PHP 5.6 и PHP 7 на русском: Свойства Unicode-символов

Свойства Unicode-символов

Начиная с версии 5.1.0, были добавлены три дополнительные управляющие последовательности, совпадающих с некоторыми общими символьными типами в режиме UTF-8. Вот они:

\p{xx}: символ со свойством xx
\P{xx}: символ без свойства xx
\X: расширенная последовательность Unicode

Имена свойств, представленные выше как xx, ограничены общими категориями свойств Unicode. Каждый символ имеет ровно одно такое свойство, указываемое двубуквенной аббревиатурой. Для совместимости с Perl также можно указать отрицание добавлением знака "^" между открывающей скобкой и именем свойства. Например, \p{^Lu} - это то же самое, что и \P{Lu}.

Если с \p или \P указана только одна буква, она включает все свойства, которые начинаются с этой буквы.

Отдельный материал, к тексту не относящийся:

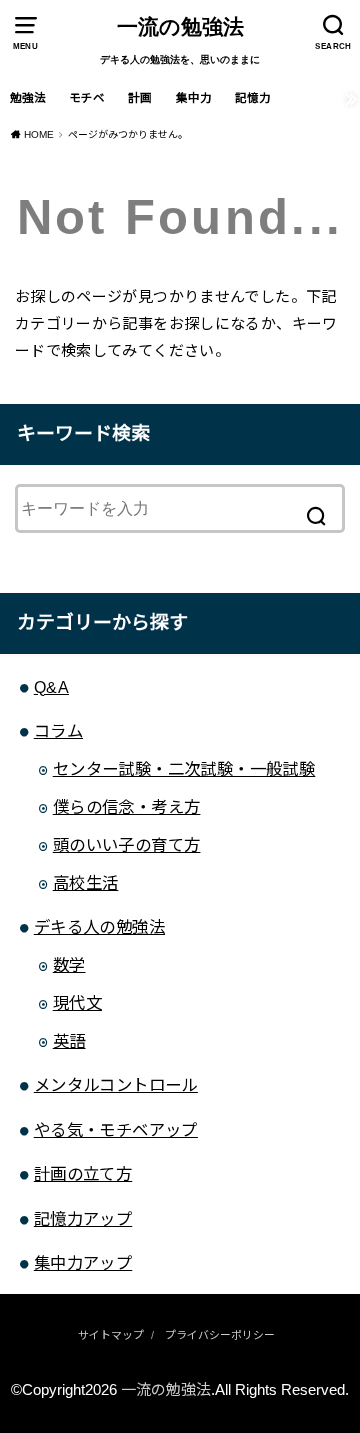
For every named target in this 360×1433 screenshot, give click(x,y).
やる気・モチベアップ (116, 1130)
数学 (69, 965)
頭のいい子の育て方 (127, 845)
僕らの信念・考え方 (127, 807)
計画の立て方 (83, 1174)
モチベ (87, 98)
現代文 (77, 1003)
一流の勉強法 (180, 27)
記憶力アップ (83, 1219)
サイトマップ (111, 1335)
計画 (140, 98)
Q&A (51, 687)
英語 (69, 1041)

В этом случае, если не используется отрицание, фигурные скобки необязательны; следующие два примера эквивалентны:

\p{L}
\pL

**Поддерживаемые коды свойств**
Свойство	Совпадение	Замечание
C	Другое
Cc	Control
Cf	Формат
Cn	Не присвоено
Co	Частное использование
Cs	Суррогат
L	Буква	Включает следующие свойства: Ll, Lm, Lo, Lt и Lu.
Ll	Строчная буква
Lm	Модификатор буквы
Lo	Другая буква
Lt	Заглавная буква
Lu	Прописная буква
M	Знак
Mc	Пробельный знак
Me	Окружающий знак
Mn	Непробельный знак
N	Число
Nd	Десятичное число
Nl	Буквенное число
No	Другое число
P	Пунктуация
Pc	Соединяющая пунктуация
Pd	Знаки тире
Pe	Закрывающая пунктуация
Pf	Заключительная пунктуация
Pi	Начальная пунктуация
Po	Другая пунктуация
Ps	Открывающая пунктуация
S	Символ
Sc	Денежный знак
Sk	Модификатор символа
Sm	Математический символ
So	Другой символ
Z	Разделитель
Zl	Разделитель строки
Zp	Разделитель абзаца
Zs	Пробельный разделитель

Расширенные свойства, такие как греческие ("Greek") или музыкальные символы ("InMusicalSymbols") не поддерживаются в PCRE.

Указывание регистро-независимого (безрегистрового) режима не влияет на эти управляющие последовательности. Например, \p{Lu} всегда совпадает только с прописными буквами.

Последовательность \X совпадает с любым числом Unicode символов, формирующих расширенную Unicode последовательность. \X эквивалентно (?>\PM\pM*).

Это означает, что совпадет символ без свойства "знака" ("mark" property), за которым идет ноль или более символов со свойством "знака", и вся последовательность обрабатывается как одна неделимая группа (смотрите ниже). Символы со свойством "знака" - это обычно знаки ударения, влияющие на предыдущий символ.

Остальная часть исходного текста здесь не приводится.